**To do:** Locate every line in the items below that contains the word "This", and copy each of those lines in full.
Start of Input material
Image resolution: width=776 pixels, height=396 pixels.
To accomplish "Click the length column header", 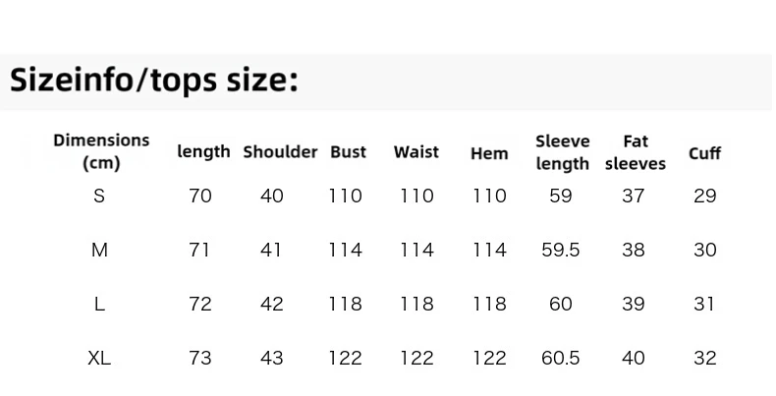I will coord(204,151).
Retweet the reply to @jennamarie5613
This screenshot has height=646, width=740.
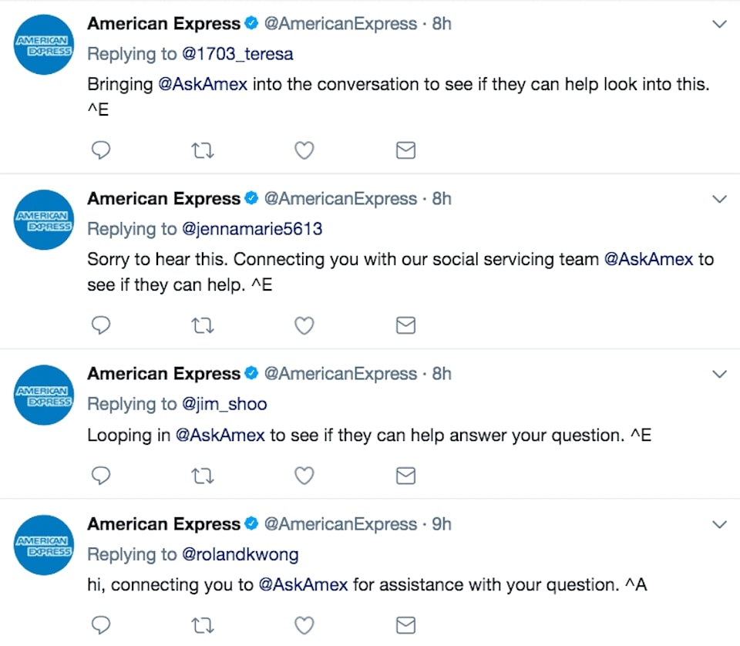tap(203, 325)
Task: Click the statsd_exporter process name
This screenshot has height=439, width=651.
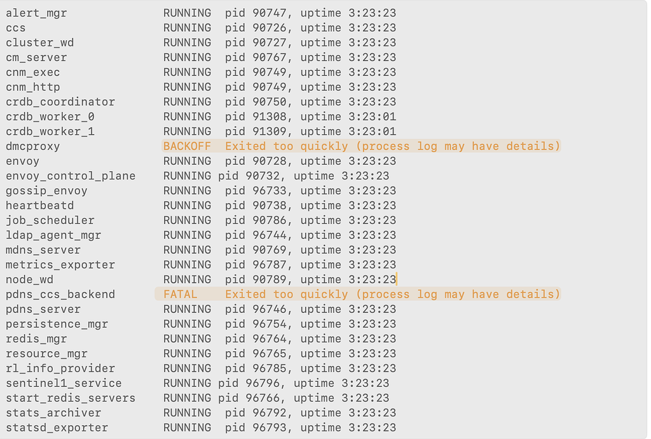Action: (57, 428)
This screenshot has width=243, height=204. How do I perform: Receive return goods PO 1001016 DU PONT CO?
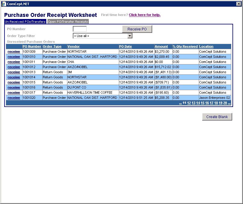point(14,88)
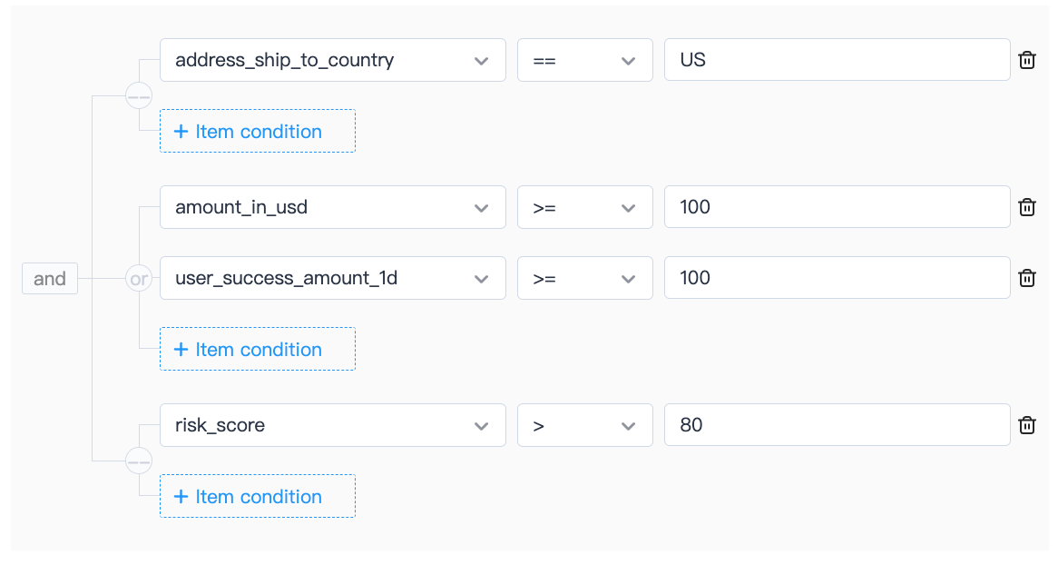
Task: Open the user_success_amount_1d field dropdown
Action: (x=332, y=278)
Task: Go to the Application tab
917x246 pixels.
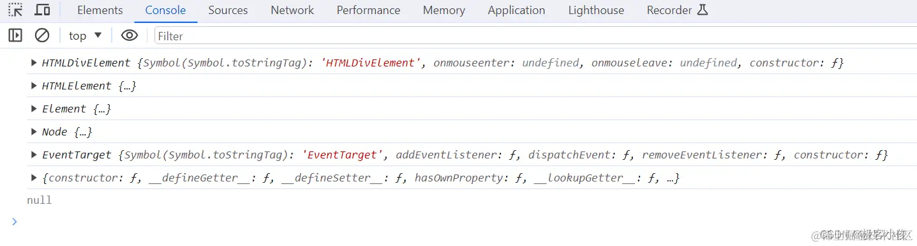Action: 516,10
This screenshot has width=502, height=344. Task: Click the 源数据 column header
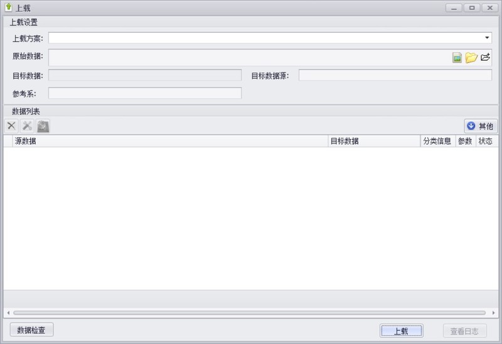[169, 141]
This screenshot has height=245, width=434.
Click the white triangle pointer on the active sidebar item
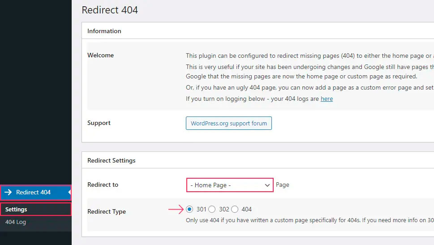(69, 192)
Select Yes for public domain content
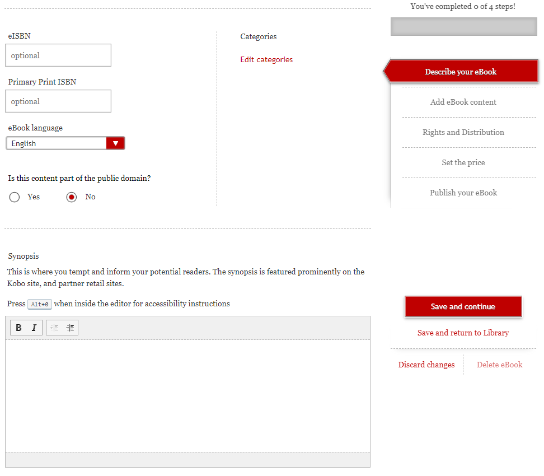Image resolution: width=544 pixels, height=476 pixels. [15, 197]
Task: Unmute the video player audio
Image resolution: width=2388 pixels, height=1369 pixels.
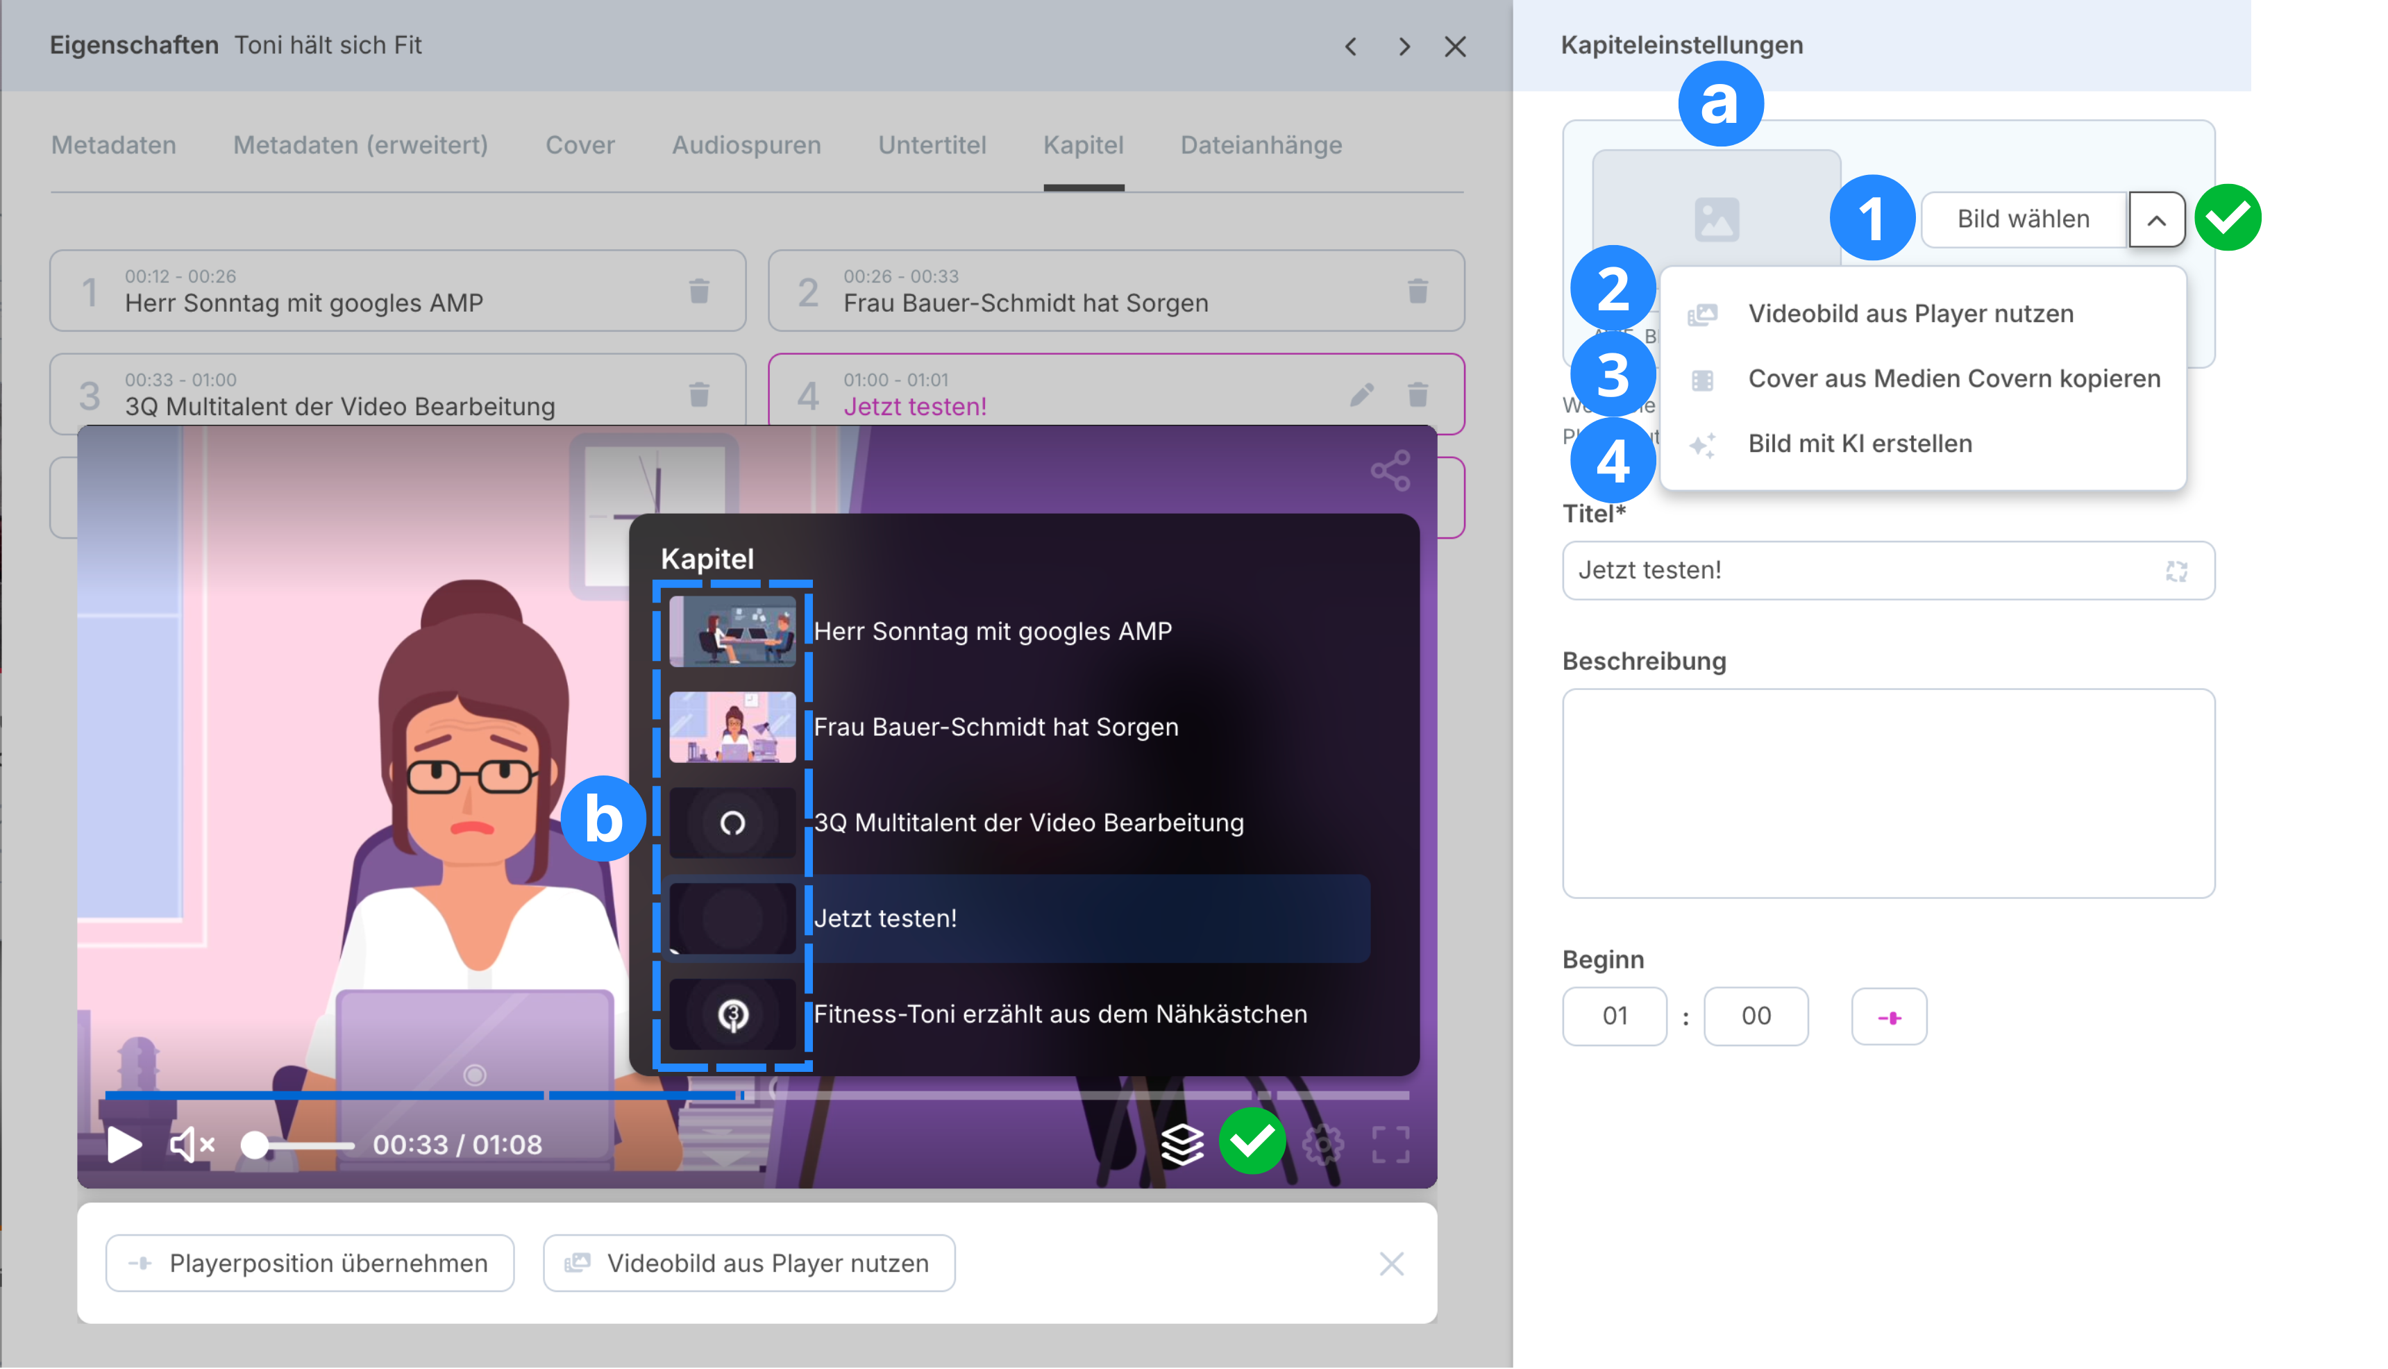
End of Input material
**Complete output:**
This screenshot has height=646, width=740.
This screenshot has height=439, width=651.
This screenshot has width=243, height=204. How do I perform: Receive return goods PO 1001016 DU PONT CO?
This screenshot has width=502, height=344. Task: Click the 源数据 column header
This screenshot has height=245, width=434.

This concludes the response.